Not in my backyard

Public sex appears to be on the rise in England, and buttoned-down country folk want it to stop

Not in my backyard

Kevin Mackintosh/Getty Images

Sir Beville Stanier, nephew of the Queen’s late crown equerry and owner of an 800-hectare estate in Oxfordshire, was not the first one to notice the public orgies taking place on his property. “My tenants stumbled on the scene after dark and called to let me know,” he explained in an interview. “I’ve been down there myself in the daytime and the ground is littered with used condoms and tissues. It really is quite unpleasant.”

The orgy in question was not a random occurrence, but part of an established British activity known as “dogging,” in which participants meet to have—and observe—sex in parked cars and wooded lots. The phenomenon is hardly new. The BBC reported instances of the dogging “sex craze” back in 2003, with the news that “the Internet and text messaging are fuelling a practice which involves unprotected sex with strangers in public parks.”

Since then, however, the subculture has grown into a full-blown social nuisance, in which certain public and private lots, usually accessed from motorway lay-bys (a.k.a. rest stops), have been overtaken by swingers and voyeurs who arrange to hook up anonymously by cover of night. Aided by social media sites, the phenomenon appears to be on the rise, and many English country folk are decidedly not amused.

Some residents and landowners are lobbying local councils to up policing or close down lay-bys, while other communities, like the town of Puttenham, Surrey, are almost reluctantly tolerant. Police there have designated a popular wooded lot a “public-sex environment,” and put up a sign politely asking people not to engage in “activities of an unacceptable nature”—to no apparent avail.

Last spring in Darwen, Lancashire, the local council cut down 6,000 mature trees on a popular spot in an attempt to deter the practice. Other communities have been forced to deforest picnic grounds, demolish disused buildings and install fencing.

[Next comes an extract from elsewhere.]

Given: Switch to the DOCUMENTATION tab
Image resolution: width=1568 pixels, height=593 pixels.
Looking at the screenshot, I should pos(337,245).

Some residents have argued for the installation of CCTV cameras and motion-sensor lighting. But opponents say such measures would be too expensive and could even backfire, given that many doggers are exhibitionists. One Cotswolds recreation area has become so notorious that pranksters had a fake sign installed by the motorway that read, “Official Dogging Area.”

So why aren’t local authorities cracking down? The problem is that dogging falls under a legal grey area and police are reluctant to press charges. While indecent exposure remains against the law, unobserved public nudity or sex is technically legal. Add to this Britain’s unpleasant history with persecuting homosexuals: gay sex was a felony in parts of the U.K. until the early ’80s, and since then many men have been controversially busted for having sex in public bathrooms (known as “cottaging”). The result is a legal climate in which the authorities are loath to get involved when it comes to public predilections in the bedroom—or the countryside.

Enter the words “U.K. and dogging” into Google and you will find a proliferation of websites depicting pale, paunchy middle-aged folks in ski jackets and rubber boots engaging in outdoor sex acts. Many provide forums to meet, and maps (Dogging After Dark lists over 5,000 dogging spots in Britain). Dogging may be the sexual equivalent of an English day at the beach: cold, damp and decidedly perverse—to all but those who enjoy it.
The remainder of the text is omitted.